Prime Minister Binyamin Netanyahu has explained repeatedly over the years that
Israel has no Palestinian partner to negotiate with. So news reports this week
that Netanyahu agreed that the 1949 armistice lines, (commonly misrepresented as
the 1967 borders), will be mentioned in terms of reference for future
negotiations with the Palestinian Authority seemed to come out of
nowhere.
Israel has no one to negotiate with because the Palestinians
reject Israel’s right to exist. This much was made clear yet again last month
when senior PA “negotiator” Nabil Sha’ath said in an interview with Arabic News
Broadcast, “The story of ‘two states for two peoples’ means that there will be a
Jewish people over there and a Palestinian people here. We will never accept
this.”
Given the Palestinians’ position, it is obvious that Netanyahu is
right. There is absolutely no chance whatsoever that Israel and the PA will
reach any peace deal in the foreseeable future.
Add to this the fact that
the Hamas terror group controls Gaza and will likely win any new Palestinian
elections just as it won the last elections, and the entire exercise in finding
the right formula for restarting negotiations is exposed as a complete
farce.
So why is Israel engaging in these discussions? The only logical
answer is to placate US President Barack Obama.
For the past several
months, most observers have been operating under the assumption that Obama will
use the US’s veto at the Security Council to defeat the Palestinians’ bid next
month to receive UN membership as independent Palestine. But the fact of the
matter is that no senior administration official has stated unequivocally, on
record, that the US will veto a Security Council resolution recommending UN
membership for Palestine.
Given congressional and public support for
Israel, it is likely that at the end of the day, Obama will veto such a
resolution. But the fact that the president has abstained to date from stating
openly that he will veto it makes clear that Obama expects Israel to “earn” a US
veto by bowing to his demands.
These demands include abandoning Israel’s
position that it must retain defensible borders in any peace deal with the
Palestinians. Since defensible borders require Israel to retain control over the
Jordan Valley and the Samarian hills, there is no way to accept the 1949
armistice lines as a basis for negotiations without surrendering defensible
borders.
Say what you will about Obama’s policy, at least it’s a policy.
Obama uses US power and leverage against Israel to force Israel to bow to his
will.
What makes Obama’s Israel policy notable is not simply that it
involves betraying the US’s most steadfast ally in the Middle East. After all,
since taking office Obama has made a habit of betraying US
allies.
Obama’s Israel policy is notable because it is a policy. Obama
has a clear, consistent goal of cutting Israel down to size. Since assuming
office, Obama has taken concrete steps to achieve this aim.

▶ _DIRECTION 1_: Copy out the records word for word, starting at the very beginning of the records and ending at the line that contains "point(336,18)", with both ends included. Omit the pictures from your copy.

Entries for locating text and elements:

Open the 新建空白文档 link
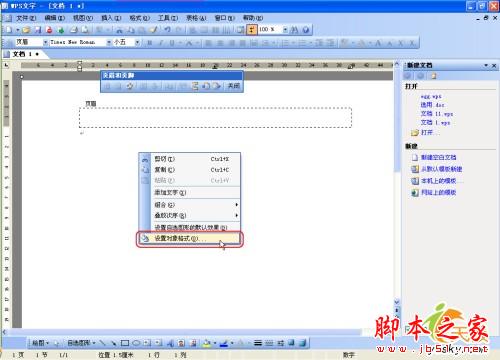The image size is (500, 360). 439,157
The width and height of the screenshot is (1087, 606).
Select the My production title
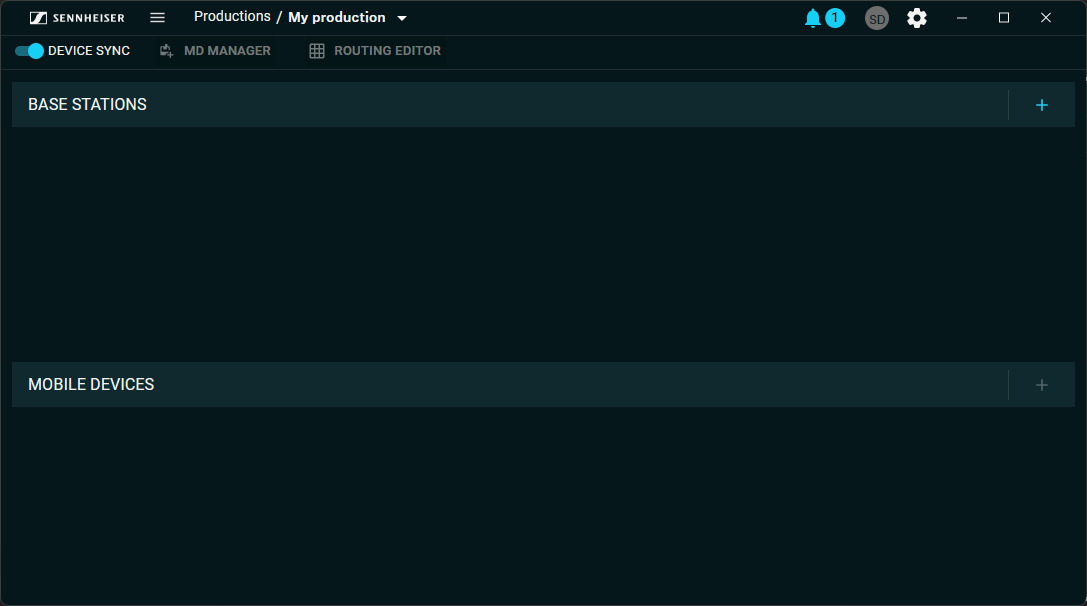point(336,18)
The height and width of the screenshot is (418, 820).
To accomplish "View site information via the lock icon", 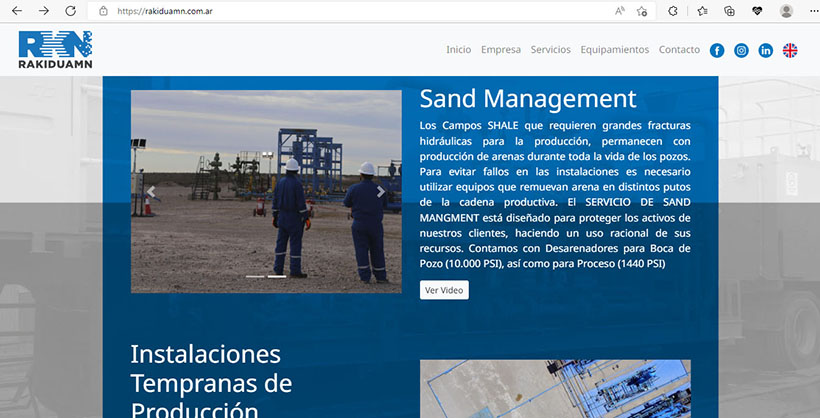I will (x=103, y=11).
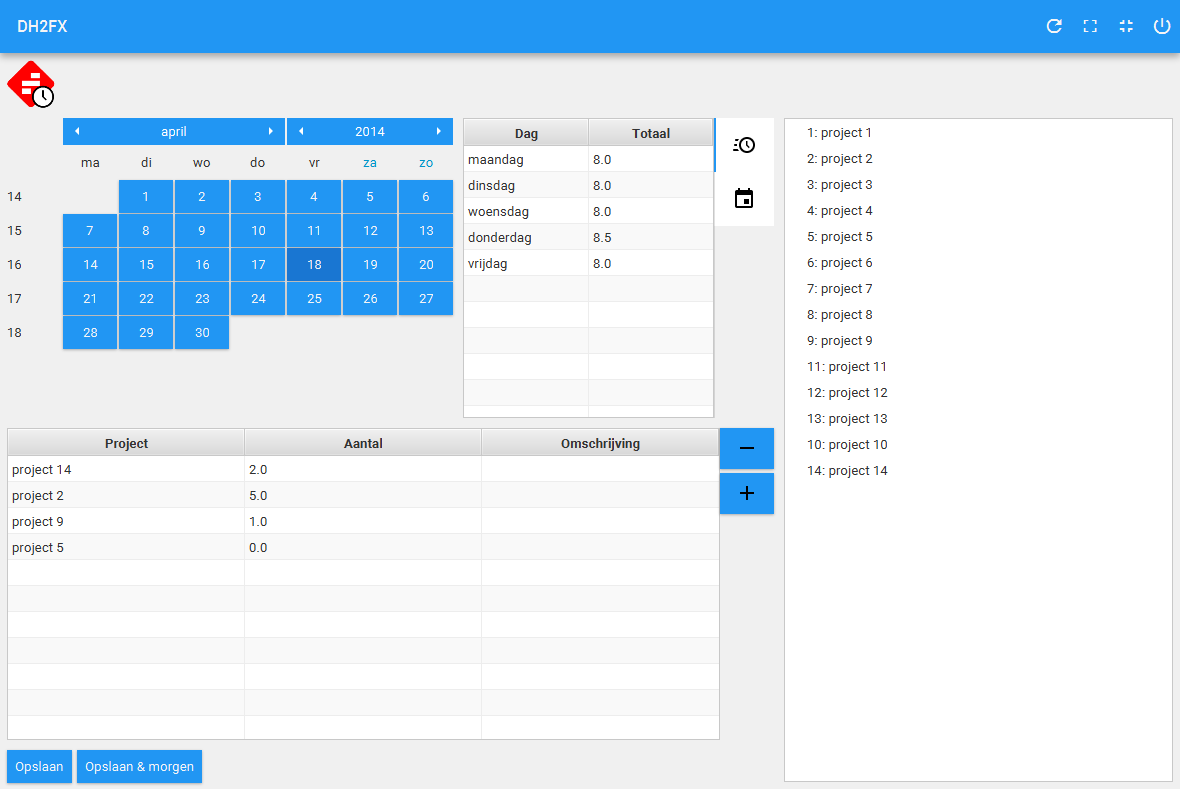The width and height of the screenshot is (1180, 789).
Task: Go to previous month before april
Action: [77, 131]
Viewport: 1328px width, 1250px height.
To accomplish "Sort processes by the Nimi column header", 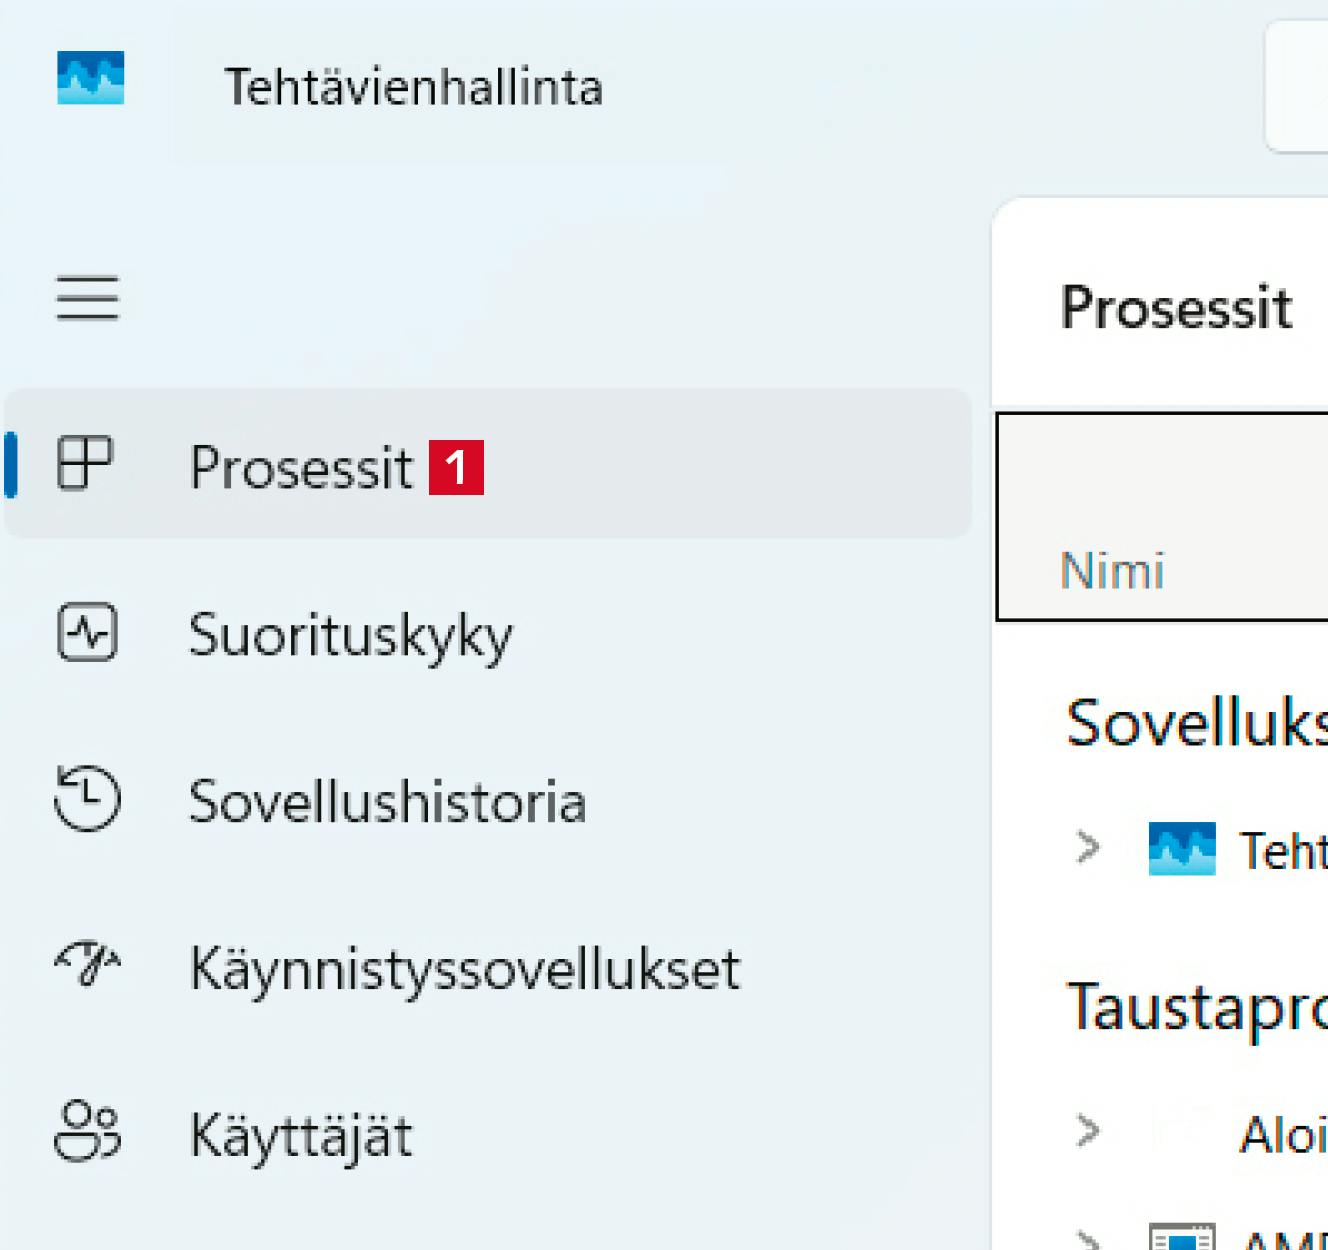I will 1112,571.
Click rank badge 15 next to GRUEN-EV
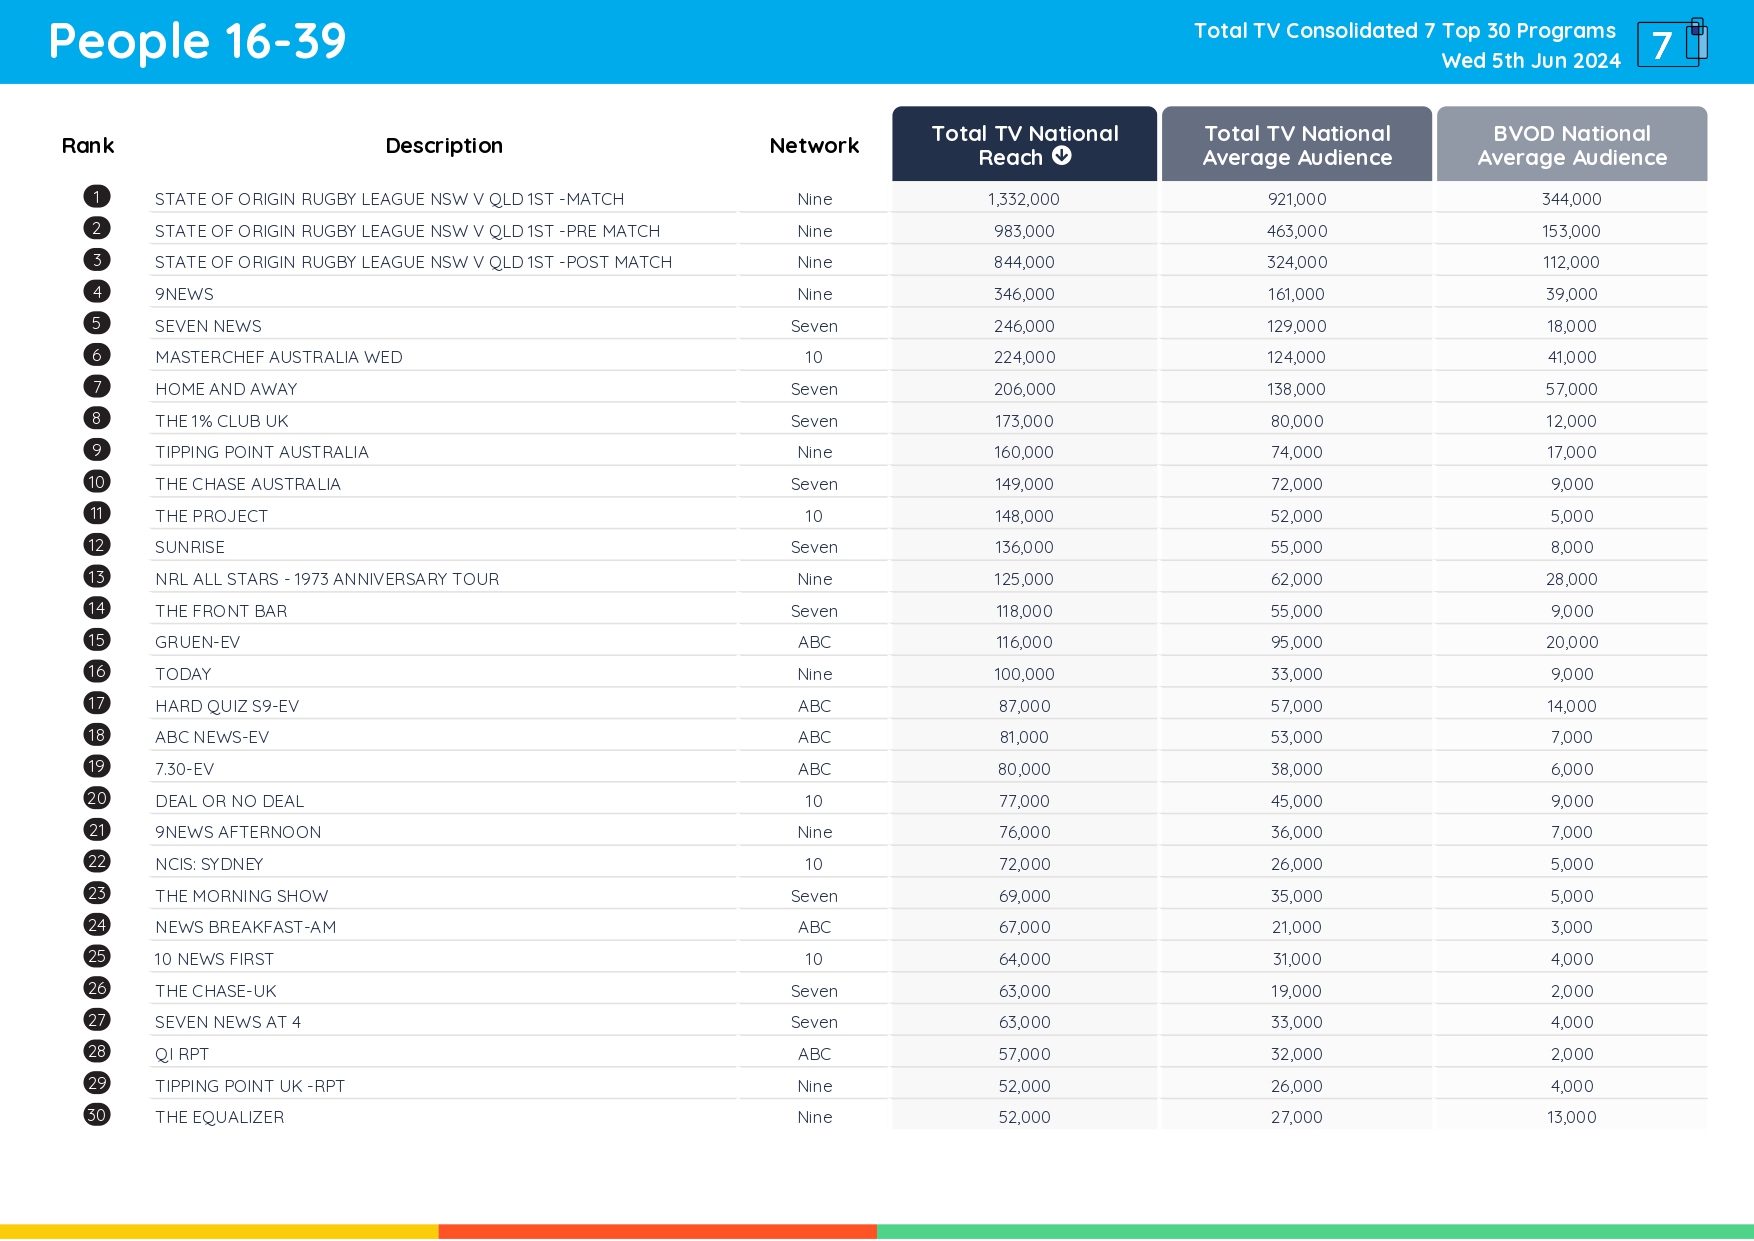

▶ _DIRECTION 2_: List every person mentioned by name in the commentary on Israeli-Palestinian negotiations.

▶ _FINAL ANSWER 1_:
Open the 新建空白文档 link
The image size is (500, 360). 439,157
The width and height of the screenshot is (1087, 606).
Select the My production title
point(336,18)

▶ _FINAL ANSWER 2_:
- Binyamin Netanyahu
- Nabil Sha'ath
- Barack Obama